How A Farmer Is Earning Crores Out Of Cauliflowers

| Published on September 22, 2020

In the district of Karnal, located in the state of Haryana, India, there is a mastermind being birthed in the field of agriculture. Having combined the benefits of Marketing, Technology and Science, G4 Agri, the largest commercial farm in all of North India is making crores out of Cauliflowers!

And how does that happen?

This brainchild has been developed under the working of Dr Manoj Bhatia and Manish and is now a six-partner farm which uses ‘drip pipes’, a method of precision farming to grow the unique cauliflower which are later exported to different parts of the world.
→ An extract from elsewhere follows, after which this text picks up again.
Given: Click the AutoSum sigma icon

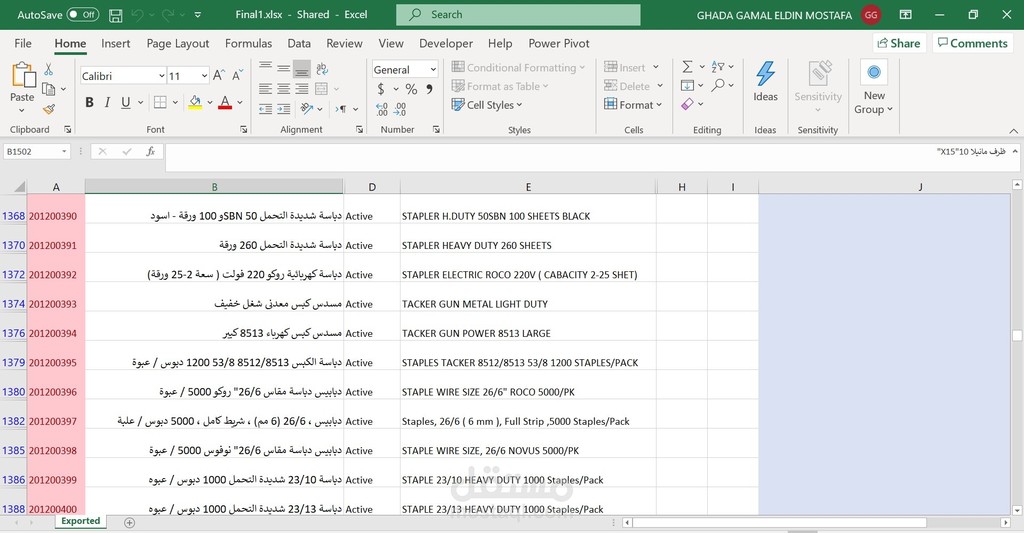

This rare form of farming in Haryana has led to the employment of over 150 women and 10 men from nearby villages to a total of 300 days of working.

It started off with the farm first having produced gherkins (pickled cucumbers) and exporting them to Russia. After a 3-year stint of exporting the likes of tomatoes and cucumbers, the duo understood the works of making it a profitable business.

Today for the vegetable that sells for only Rs. 15-18a kilo, G4 Agri makes Rs. 2.8 lakhs per acre. The science behind understanding how a cauliflower is produced is very simple, Indians have been at it for the past 150 years. However, Dr Bhatia realised that in order to ensure successful farming, price realisation is key.

Drip irrigation which is a lot more precise and doesn’t cost as much proves to be more beneficial than depending on the monsoon or dousing the whole field of crops. The curds of the cauliflower (the white flesh) are given the utmost attention and metamorphosed after Dr Bhatia’s immense study on the subject to produce 4-5 curds out of one single cauliflower.

All of this has led to the G4 Agri crops being available in the market, rather much in advance (on occasion, around 2 months earlier than the rest of the harvest from other farms) which also lets them charge a premium on the crop, as high as Rs 50 a kilo to the usual Rs 18.

It’s safe to conclude that the paradigm of low or no profit in the field of agriculture may see a shift with technology and its crucial for us to pay heed to any of the advancements. The field is ripe and ready to have been sown by the seeds of technology, and no time as in the present must it be acted upon.